I am trying to train wgan_gp and getting strange behavior where at first I got this on GP penalty calculation (I am using pytorch 1.5.0)
[Epoch 3/5000] [Batch 25/163] [D loss: -71.335205] [G loss: 94.295631]
[Epoch 3/5000] [Batch 30/163] [D loss: -64.697197] [G loss: 195.611176]
[Epoch 3/5000] [Batch 35/163] [D loss: -52.765976] [G loss: 182.699905]
[Epoch 3/5000] [Batch 40/163] [D loss: -59.642242] [G loss: 242.636047]
[Epoch 3/5000] [Batch 45/163] [D loss: -65.882965] [G loss: 195.031784]Warning: Error detected in CudnnConvolutionBackward. Traceback of forward call that caused the error:
File "wgan_birka.py", line 278, in <module>
gradient_penalty = compute_gradient_penalty(discriminator, real_imgs.data, fake_imgs.data)
File "wgan_birka.py", line 207, in compute_gradient_penalty
d_interpolates, _ = D(interpolates)
File "/home/marat/anaconda3/envs/server/lib/python3.7/site-packages/torch/nn/modules/module.py", line 550, in __call__
result = self.forward(*input, **kwargs)
File "wgan_birka.py", line 144, in forward
x = self.block7(x)
File "/home/marat/anaconda3/envs/server/lib/python3.7/site-packages/torch/nn/modules/module.py", line 550, in __call__
result = self.forward(*input, **kwargs)
File "/home/marat/anaconda3/envs/server/lib/python3.7/site-packages/torch/nn/modules/container.py", line 100, in forward
input = module(input)
File "/home/marat/anaconda3/envs/server/lib/python3.7/site-packages/torch/nn/modules/module.py", line 550, in __call__
result = self.forward(*input, **kwargs)
File "/home/marat/anaconda3/envs/server/lib/python3.7/site-packages/torch/nn/modules/conv.py", line 349, in forward
return self._conv_forward(input, self.weight)

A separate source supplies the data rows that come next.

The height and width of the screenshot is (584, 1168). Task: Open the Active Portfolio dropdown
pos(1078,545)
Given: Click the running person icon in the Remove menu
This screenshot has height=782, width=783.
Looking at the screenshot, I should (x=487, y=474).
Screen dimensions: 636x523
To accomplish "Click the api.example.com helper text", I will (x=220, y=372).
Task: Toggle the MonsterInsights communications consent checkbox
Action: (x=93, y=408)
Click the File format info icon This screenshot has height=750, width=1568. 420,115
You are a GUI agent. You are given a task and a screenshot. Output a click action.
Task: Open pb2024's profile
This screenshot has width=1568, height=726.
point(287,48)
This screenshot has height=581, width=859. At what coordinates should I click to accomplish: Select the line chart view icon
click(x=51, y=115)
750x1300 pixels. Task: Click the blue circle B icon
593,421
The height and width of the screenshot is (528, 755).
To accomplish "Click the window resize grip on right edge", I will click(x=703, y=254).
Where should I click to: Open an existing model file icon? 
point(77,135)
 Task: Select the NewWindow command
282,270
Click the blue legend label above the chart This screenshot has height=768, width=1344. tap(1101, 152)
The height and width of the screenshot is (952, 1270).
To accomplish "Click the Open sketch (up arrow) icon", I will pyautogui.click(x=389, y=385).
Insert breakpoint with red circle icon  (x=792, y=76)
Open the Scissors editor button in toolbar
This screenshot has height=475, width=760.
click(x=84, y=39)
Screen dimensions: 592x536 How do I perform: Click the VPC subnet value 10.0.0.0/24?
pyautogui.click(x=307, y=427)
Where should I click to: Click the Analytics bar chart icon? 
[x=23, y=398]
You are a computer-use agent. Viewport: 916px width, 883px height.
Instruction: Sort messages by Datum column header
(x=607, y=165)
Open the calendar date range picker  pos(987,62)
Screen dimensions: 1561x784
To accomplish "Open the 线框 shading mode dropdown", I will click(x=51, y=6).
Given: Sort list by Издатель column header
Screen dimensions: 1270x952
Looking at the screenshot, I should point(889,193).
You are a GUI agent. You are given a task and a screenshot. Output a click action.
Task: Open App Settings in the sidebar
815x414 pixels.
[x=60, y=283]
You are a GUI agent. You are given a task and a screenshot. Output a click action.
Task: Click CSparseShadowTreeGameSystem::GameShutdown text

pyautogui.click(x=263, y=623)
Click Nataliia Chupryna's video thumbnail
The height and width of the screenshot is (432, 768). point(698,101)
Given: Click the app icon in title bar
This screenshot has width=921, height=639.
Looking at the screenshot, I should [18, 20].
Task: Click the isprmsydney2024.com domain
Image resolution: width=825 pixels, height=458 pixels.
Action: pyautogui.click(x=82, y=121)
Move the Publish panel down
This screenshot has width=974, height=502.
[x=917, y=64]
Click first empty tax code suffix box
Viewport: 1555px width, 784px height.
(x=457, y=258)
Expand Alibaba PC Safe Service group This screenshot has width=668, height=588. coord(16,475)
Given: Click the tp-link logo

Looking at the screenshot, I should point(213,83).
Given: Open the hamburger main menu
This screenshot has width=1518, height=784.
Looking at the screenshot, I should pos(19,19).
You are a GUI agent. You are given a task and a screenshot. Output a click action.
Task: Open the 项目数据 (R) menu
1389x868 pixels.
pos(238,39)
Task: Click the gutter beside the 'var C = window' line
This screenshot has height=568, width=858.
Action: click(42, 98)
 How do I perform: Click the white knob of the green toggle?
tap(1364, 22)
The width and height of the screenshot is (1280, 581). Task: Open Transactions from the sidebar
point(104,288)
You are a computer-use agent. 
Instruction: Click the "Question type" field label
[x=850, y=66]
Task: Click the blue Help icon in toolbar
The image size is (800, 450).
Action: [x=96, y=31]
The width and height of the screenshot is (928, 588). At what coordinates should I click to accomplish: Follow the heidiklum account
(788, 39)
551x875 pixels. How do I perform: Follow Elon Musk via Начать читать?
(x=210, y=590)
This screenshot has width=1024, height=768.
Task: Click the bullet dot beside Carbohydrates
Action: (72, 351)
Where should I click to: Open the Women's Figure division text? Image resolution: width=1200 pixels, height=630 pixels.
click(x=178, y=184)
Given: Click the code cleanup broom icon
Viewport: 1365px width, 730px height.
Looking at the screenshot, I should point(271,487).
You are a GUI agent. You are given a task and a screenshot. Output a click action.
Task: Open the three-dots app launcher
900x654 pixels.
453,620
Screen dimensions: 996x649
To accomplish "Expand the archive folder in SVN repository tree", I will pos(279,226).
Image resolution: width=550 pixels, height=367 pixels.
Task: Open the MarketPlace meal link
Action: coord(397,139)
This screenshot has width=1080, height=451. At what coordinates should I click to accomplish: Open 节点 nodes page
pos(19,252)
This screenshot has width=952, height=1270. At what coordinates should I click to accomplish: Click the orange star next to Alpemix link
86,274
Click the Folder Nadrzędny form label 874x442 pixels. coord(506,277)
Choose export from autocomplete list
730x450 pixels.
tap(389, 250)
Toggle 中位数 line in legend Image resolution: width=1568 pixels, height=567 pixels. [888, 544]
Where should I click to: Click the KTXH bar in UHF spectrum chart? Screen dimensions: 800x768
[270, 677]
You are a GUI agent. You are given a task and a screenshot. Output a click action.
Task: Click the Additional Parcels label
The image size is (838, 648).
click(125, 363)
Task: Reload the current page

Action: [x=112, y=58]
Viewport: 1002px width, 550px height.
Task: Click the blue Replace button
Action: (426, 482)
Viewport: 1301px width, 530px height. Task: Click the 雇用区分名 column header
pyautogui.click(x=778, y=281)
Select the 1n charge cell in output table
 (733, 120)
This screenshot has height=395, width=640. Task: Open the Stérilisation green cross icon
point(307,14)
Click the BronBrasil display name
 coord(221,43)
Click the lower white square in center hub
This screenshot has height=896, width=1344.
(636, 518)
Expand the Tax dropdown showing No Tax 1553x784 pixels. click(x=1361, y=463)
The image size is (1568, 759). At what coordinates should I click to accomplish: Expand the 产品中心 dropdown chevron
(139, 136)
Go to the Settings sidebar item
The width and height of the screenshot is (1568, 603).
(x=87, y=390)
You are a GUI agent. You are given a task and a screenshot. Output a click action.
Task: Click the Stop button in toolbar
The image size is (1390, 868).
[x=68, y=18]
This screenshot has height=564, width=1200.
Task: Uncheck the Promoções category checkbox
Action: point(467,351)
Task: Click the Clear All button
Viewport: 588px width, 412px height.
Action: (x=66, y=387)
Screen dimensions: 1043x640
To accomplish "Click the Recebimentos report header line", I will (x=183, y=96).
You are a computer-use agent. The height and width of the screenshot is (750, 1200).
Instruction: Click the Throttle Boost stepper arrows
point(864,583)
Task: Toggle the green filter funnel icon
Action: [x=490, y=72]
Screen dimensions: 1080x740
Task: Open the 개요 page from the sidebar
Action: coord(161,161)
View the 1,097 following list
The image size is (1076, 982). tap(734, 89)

File "/home/marat/anaconda3/envs/server/lib/python3.7/site-packages/torch/nn/modules/conv.py", line 346, in _conv_forward
self.padding, self.dilation, self.groups)
(print_stack at /opt/conda/conda-bld/pytorch_1587428266983/work/torch/csrc/autograd/python_anomaly_mode.cpp:60)
[Epoch 3/5000] [Batch 50/163] [D loss: -49.171650] [G loss: 111.772812]
And only huge amout of batches latter got fatal error which stops calculations (anomaly detection is on)
[Epoch 4/5000] [Batch 110/163] [D loss: -33.384842] [G loss: -102.455353]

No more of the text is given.